▸ PROBLEM REQUIREMENTS
Please repeat the entries exactly as they appear and omit any images.
Top of DATA SHOWN
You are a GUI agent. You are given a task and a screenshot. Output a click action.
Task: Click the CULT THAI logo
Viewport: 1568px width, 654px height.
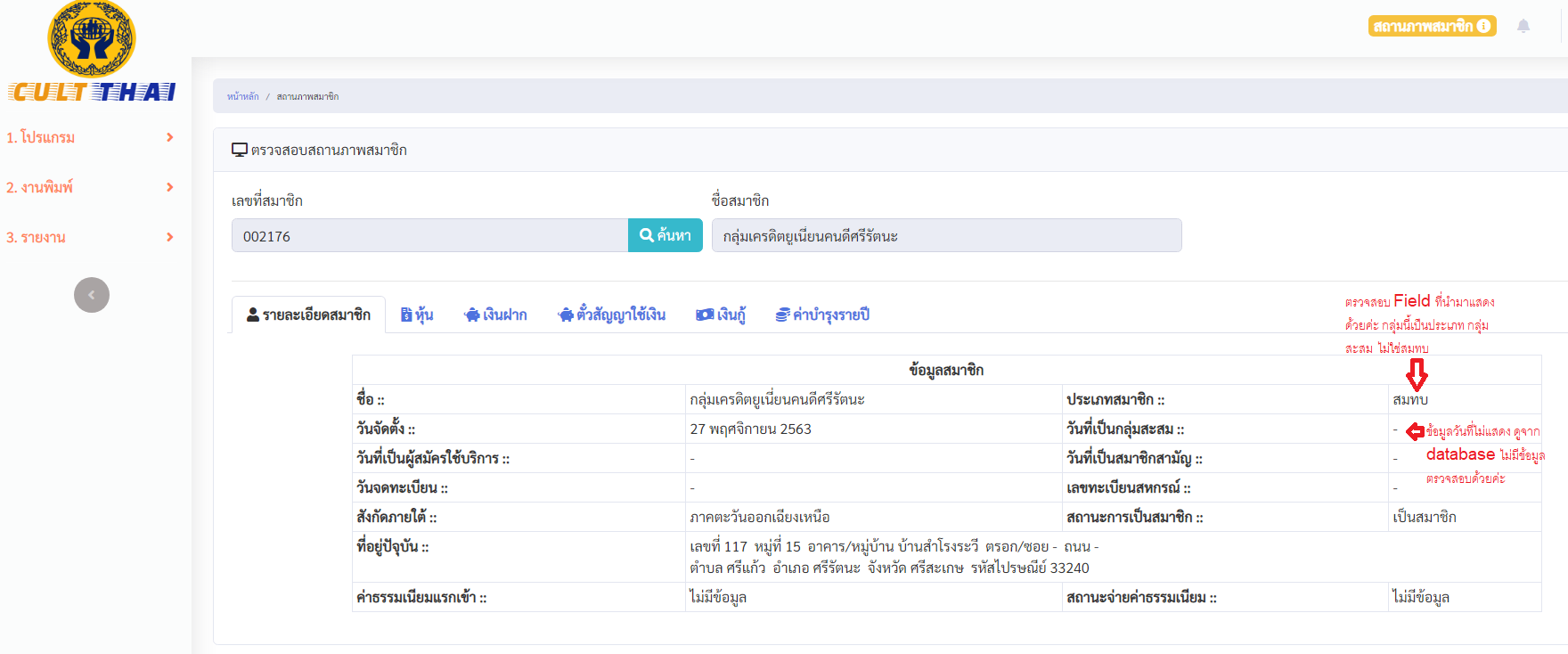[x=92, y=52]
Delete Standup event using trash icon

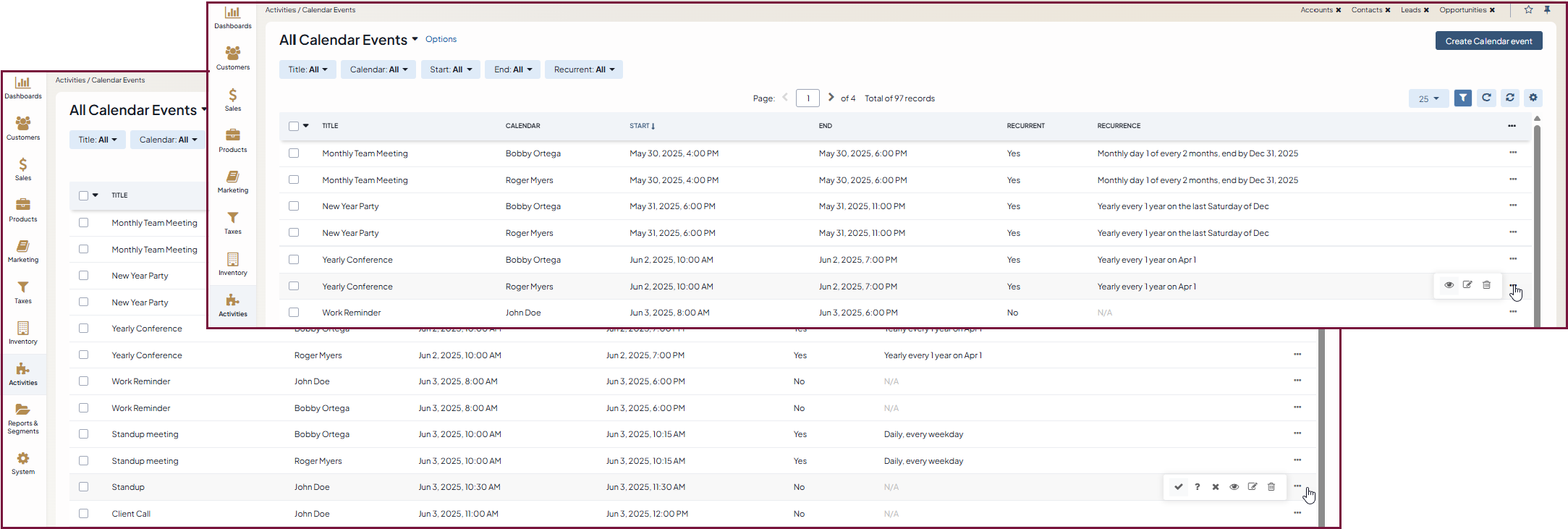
Bottom of DATA SHOWN
▸ EXERCISE OUTPUT
You are a GUI agent. You are given a task and a screenshot. Output a click action.
Task: Click the CULT THAI logo
Viewport: 1568px width, 654px height.
[x=92, y=52]
Delete Standup event using trash icon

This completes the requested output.